基于TLR4/NF-κB/NLRP3通路的羟基红花黄色素A抑制血管紧张素II诱导的血管外膜成纤维细胞迁移研究

Inhibitory effect of hydroxylsafflower yellow A on migration of vascular adventitial fibroblasts induced by angiotensin II based on TLR4/NF-κB/NLRP3 pathway

目的基于通过Toll样受体4(Toll-like receptor 4,TLR4)/核因子-κB(nuclear factor-κB,NF-κB)/NOD样受体热蛋白结构域相关蛋白3(NOD-like receptor thermal protein domain associated protein 3,NLRP3)通路探讨羟基红花黄色素A(hydroxysafflor yellow A,HSYA)抑制血管紧张素II(angiotensin II,ANG II)诱导的血管外膜成纤维细胞(vascular adventitial fibroblasts,VAFs)迁移作用。方法组织贴块法培养大鼠胸主动脉VAFs,免疫荧光实验检测细胞中Vimentin和α-平滑肌肌动蛋白(α-smooth muscle actin,α-SMA)蛋白表达,鉴定VAFs。设置对照组、ANG II组、HSYA组、脂多糖(lipopolysaccharide,LPS)组和LPS+HSYA组,对照组VAFs给予培养基正常培养,其余各组给予1×10^(-7)mol/L ANG II处理24 h,然后更换为含100 nmol/L LPS或40μmol/L HSYA的培养基,继续培养24 h,划痕实验检测VAFs的迁移能力;CCK-8法检测细胞活力;Western blotting检测TLR4、NF-κB和p-NF-κB蛋白表达;免疫荧光实验检测NLRP3炎性小体相关蛋白NLRP3、半胱氨酸天冬氨酸蛋白酶-1(cystein-asparate protease-1,Caspase-1)及凋亡斑点样蛋白(apoptotic spot-like protein,ASC)共表达情况。结果免疫荧光结果证实VAFs培养成功。划痕实验结果显示,ANG II能够显著增加细胞的迁移率(P<0.01),LPS刺激进一步提高VAFs的迁移率(P<0.01),HSYA能够抑制ANG II及LPS对VAFs迁移的促进作用(P<0.01)。Western blotting结果显示,ANG II显著提高细胞内TLR4和p-NF-κB的表达(P<0.05、0.001),并促进NF-κB入核(P<0.001);HSYA显著抑制ANG II诱导的细胞内TLR4和p-NF-κB的表达(P<0.05、0.01、0.001),并抑制NF-κB入核(P<0.05、0.01、0.001)。免疫荧光实验结果表明,ANG II及LPS促进NLRP3炎症小体相关蛋白NLRP3、Caspase-1及ASC共表达,HSYA可减少ANG II及LPS诱导NLRP3、Caspase-1及ASC蛋白共表达,抑制NLRP3炎症小体的组装。结论HSYA通过抑制TLR4/NF-κB/NLRP3通路减少ANG II诱导的VAFs迁移。

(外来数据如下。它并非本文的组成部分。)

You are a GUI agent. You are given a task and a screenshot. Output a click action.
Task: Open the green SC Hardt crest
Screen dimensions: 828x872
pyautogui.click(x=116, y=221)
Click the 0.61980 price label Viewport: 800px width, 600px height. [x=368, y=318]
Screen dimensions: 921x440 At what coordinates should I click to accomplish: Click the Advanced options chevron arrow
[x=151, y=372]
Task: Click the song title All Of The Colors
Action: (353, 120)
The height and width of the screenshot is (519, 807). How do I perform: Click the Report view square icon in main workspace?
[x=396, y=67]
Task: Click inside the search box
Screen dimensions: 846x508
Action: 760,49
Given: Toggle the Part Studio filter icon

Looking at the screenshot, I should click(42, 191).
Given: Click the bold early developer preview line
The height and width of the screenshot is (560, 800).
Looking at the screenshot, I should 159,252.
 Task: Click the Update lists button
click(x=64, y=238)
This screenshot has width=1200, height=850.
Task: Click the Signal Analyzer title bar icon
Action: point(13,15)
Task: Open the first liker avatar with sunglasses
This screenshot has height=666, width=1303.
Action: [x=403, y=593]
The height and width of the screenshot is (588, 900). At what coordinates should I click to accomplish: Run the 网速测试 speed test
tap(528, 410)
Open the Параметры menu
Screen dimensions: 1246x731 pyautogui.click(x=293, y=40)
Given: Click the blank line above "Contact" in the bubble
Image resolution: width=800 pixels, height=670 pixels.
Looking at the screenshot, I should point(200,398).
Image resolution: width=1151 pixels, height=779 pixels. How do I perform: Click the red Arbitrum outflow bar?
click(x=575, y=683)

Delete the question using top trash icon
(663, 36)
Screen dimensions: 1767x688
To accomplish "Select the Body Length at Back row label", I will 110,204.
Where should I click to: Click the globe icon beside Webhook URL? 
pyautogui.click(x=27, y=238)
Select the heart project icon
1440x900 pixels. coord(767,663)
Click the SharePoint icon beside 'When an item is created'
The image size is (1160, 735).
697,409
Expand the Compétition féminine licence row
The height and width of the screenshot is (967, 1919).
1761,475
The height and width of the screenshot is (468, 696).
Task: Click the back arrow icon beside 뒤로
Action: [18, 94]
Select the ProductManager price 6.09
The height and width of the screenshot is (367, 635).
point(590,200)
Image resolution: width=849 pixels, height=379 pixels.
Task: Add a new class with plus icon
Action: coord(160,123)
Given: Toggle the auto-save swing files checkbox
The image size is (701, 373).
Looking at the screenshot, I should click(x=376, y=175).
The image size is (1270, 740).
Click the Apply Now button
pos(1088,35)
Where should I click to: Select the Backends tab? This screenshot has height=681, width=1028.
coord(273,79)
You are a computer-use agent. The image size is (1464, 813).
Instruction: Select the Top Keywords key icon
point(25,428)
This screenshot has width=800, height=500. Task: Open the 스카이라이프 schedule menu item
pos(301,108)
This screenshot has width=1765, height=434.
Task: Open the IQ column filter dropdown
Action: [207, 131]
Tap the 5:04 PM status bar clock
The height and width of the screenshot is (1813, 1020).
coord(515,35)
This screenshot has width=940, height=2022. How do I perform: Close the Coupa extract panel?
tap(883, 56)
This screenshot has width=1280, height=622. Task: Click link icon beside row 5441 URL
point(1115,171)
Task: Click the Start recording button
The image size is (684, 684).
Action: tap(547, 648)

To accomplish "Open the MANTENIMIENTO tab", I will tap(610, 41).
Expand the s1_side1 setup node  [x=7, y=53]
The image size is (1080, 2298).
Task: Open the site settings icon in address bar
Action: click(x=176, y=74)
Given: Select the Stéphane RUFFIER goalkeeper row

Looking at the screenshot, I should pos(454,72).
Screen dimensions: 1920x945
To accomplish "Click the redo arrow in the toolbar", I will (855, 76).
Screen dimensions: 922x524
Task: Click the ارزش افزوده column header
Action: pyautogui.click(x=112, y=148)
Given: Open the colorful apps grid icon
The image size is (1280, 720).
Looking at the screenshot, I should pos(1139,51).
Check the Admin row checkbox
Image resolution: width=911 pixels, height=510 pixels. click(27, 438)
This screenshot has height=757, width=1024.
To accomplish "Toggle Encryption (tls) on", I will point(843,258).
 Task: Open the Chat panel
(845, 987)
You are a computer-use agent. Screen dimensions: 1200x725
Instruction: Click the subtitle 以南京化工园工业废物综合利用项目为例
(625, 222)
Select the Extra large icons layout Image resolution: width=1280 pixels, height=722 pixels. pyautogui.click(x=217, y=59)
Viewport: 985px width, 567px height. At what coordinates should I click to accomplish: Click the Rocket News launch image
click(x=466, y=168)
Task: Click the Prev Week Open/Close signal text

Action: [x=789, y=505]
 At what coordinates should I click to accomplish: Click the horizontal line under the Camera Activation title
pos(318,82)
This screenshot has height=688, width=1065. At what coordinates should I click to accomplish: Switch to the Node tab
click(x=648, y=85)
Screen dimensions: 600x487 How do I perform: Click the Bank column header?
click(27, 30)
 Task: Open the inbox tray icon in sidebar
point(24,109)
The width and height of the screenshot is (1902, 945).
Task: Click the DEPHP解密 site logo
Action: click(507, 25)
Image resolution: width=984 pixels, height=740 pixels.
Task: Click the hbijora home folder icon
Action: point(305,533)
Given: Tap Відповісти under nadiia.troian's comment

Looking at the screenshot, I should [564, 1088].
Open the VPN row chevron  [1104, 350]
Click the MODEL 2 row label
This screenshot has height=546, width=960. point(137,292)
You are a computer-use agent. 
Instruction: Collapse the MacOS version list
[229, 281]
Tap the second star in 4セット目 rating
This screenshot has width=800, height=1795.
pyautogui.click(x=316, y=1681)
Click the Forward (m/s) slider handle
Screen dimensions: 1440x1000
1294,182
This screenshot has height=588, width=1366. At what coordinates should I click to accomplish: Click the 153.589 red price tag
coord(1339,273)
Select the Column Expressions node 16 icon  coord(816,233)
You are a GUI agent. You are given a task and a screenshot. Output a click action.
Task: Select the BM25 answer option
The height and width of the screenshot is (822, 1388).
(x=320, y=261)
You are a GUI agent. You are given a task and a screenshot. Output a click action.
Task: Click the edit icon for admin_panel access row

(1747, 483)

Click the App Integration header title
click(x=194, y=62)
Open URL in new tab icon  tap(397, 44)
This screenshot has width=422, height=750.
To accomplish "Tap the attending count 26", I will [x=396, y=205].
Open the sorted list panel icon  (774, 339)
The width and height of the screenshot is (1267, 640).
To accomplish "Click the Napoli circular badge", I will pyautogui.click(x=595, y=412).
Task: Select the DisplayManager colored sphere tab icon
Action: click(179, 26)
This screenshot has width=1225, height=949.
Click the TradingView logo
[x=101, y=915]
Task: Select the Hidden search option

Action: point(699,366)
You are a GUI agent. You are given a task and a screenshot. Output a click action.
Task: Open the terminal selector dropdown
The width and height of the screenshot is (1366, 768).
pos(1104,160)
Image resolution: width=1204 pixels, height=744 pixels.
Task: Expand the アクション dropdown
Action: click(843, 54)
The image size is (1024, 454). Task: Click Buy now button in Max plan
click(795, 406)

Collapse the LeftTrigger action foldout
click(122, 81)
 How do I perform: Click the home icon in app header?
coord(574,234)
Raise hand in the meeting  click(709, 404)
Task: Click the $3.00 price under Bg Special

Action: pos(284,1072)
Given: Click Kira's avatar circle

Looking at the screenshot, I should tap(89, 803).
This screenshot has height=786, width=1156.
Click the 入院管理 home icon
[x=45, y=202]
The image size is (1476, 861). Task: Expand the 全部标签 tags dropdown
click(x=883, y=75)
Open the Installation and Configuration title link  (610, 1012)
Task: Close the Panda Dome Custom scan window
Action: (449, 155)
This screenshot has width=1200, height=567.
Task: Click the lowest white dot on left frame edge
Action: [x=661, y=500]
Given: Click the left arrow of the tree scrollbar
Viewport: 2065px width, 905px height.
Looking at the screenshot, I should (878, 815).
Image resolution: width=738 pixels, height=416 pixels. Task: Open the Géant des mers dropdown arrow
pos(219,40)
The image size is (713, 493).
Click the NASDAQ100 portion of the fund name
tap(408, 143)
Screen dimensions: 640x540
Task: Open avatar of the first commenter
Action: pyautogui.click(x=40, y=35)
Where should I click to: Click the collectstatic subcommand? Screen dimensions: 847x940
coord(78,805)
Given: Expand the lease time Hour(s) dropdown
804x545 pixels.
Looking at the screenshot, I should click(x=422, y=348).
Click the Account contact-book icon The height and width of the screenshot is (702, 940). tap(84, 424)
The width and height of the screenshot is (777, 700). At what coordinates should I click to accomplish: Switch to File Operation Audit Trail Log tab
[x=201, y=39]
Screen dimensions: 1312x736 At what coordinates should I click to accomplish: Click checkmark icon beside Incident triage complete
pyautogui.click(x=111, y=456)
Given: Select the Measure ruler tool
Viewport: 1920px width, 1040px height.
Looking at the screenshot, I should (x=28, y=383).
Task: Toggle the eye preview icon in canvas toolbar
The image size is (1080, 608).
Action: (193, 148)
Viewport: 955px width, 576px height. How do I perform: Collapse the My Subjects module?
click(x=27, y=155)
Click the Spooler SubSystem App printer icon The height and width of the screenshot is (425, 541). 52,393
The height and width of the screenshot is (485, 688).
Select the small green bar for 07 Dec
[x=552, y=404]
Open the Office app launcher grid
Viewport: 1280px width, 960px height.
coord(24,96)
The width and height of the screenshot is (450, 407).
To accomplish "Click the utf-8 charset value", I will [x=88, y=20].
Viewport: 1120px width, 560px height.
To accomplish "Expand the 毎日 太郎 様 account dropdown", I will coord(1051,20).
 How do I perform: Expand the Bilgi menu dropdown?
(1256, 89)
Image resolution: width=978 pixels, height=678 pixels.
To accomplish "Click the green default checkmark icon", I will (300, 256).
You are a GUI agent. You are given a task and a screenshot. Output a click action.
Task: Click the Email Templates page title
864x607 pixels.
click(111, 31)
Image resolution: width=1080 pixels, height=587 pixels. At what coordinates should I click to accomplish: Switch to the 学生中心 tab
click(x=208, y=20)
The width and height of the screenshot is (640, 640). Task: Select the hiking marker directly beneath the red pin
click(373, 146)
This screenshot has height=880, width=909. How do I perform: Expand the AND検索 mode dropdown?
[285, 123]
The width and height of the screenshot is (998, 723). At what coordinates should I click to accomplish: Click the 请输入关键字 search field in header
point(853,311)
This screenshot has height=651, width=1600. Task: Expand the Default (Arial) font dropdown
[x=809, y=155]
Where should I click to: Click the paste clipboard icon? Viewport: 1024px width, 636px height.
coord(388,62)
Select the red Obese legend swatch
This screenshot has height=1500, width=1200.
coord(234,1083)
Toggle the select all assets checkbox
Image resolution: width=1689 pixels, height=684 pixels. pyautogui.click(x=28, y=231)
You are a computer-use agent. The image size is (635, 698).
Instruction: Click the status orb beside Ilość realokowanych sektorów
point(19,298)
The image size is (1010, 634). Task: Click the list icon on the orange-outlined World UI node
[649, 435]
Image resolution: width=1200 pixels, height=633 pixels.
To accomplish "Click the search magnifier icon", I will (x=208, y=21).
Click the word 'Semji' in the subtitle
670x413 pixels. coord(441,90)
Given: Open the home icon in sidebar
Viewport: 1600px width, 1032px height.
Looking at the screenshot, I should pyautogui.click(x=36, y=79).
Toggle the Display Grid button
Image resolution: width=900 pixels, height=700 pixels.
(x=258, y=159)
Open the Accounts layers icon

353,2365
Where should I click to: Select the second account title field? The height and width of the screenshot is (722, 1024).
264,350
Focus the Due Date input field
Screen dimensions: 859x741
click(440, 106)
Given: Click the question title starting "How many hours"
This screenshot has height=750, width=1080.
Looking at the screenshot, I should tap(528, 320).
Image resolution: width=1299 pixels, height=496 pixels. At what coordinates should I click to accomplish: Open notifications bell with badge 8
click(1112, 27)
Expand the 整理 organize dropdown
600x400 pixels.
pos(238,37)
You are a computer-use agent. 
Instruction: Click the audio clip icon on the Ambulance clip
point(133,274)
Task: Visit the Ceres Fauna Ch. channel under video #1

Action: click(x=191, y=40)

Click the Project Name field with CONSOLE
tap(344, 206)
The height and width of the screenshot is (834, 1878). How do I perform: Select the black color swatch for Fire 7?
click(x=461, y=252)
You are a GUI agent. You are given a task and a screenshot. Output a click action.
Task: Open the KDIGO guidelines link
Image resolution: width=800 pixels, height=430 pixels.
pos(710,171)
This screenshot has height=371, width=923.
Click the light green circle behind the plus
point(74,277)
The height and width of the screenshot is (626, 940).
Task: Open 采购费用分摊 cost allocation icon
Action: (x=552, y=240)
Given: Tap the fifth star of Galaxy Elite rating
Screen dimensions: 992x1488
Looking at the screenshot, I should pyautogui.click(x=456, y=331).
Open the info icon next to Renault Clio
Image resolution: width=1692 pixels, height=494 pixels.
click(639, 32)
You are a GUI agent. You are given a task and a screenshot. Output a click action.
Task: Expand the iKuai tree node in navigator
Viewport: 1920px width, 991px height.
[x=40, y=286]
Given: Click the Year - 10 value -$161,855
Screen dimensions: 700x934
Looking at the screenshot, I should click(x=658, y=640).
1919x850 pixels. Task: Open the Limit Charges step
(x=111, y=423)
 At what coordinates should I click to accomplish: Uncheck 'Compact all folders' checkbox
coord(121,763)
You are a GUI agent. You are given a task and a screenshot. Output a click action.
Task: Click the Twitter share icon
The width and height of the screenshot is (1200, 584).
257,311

Objective To investigate the effect of hydroxysafflor yellow A(HSYA)on migration of advangiolar fibroblasts(VAFs)induced by angiotensinⅡ(ANGⅡ)based on Toll-like receptor 4(TLR4)/nuclear factor-κB(NF-κB)/NOD-like receptor thermal protein domain associated protein 3(NLRP3)pathway.Methods VAFs were cultured from rat thoracic aorta by tissue patch method,protein expressions of Vimentin andα-smooth muscle actin(α-SMA)was detected by laser confocal assay for identification of VAFs.Control group,ANG II group,HSYA group,lipopolysaccharide(LPS)group and LPS+HSYA group were set up.VAFs in control group were given normal culture medium,and the other groups were given 1×10^(-7)mol/L ANG II for 24 h,and then changed to contain 100 nmol/L LPS or 40μmol/L HSYA medium,continue to culture for 24 h,and migration ability of VAFs was tested by scratch test;CCK-8 method was used to detect cell viability;Western blotting was used to detect TLR4,NF-κB and p-NF-κB protein expression;The co-expression of NLRP3 inflammatory corpuscle-associated protein NLRP3,cystein-aspartate protease-1(Caspase-1)and apoptotic spot-like protein(ASC)were detected by immunofluorescence assay.Results The results of immunofluorescence confirmed that VAFs were successfully cultured.The scratch test results showed that ANG II could significantly increase the cell migration rate(P<0.01),LPS stimulation can further increase the migration of VAFs(P<0.01),HSYA can inhibit the promotion of ANG II and LPS on VAFs migration(P<0.01).Western blotting results showed that ANG II significantly increased intracellular TLR4 and p-NF-κB expressions(P<0.05,0.001),and promoted NF-κB entry(P<0.001);HSYA significantly inhibited the intracellular TLR4 and p-NF-κB expressions induced by ANG II(P<0.05,0.01,0.001),and inhibited NF-κB entered the nucleus(P<0.05,0.01,0.001).The results of immunofluorescence test showed that ANG II and LPS promoted the co-expression of NLRP3,Caspase-1 and ASC proteins associated with NLRP3 inflammatory bodies,and HSYA could reduce the co-expression of NLRP3,Caspase-1 and ASC proteins induced by ANG II and LPS,and inhibited the assembly of NLRP3 inflammatory bodies.Conclusion HSYA can inhibit TLR4/NF-κB/NLRP3 pathway to reduce the migration of VAFs induced by ANG II.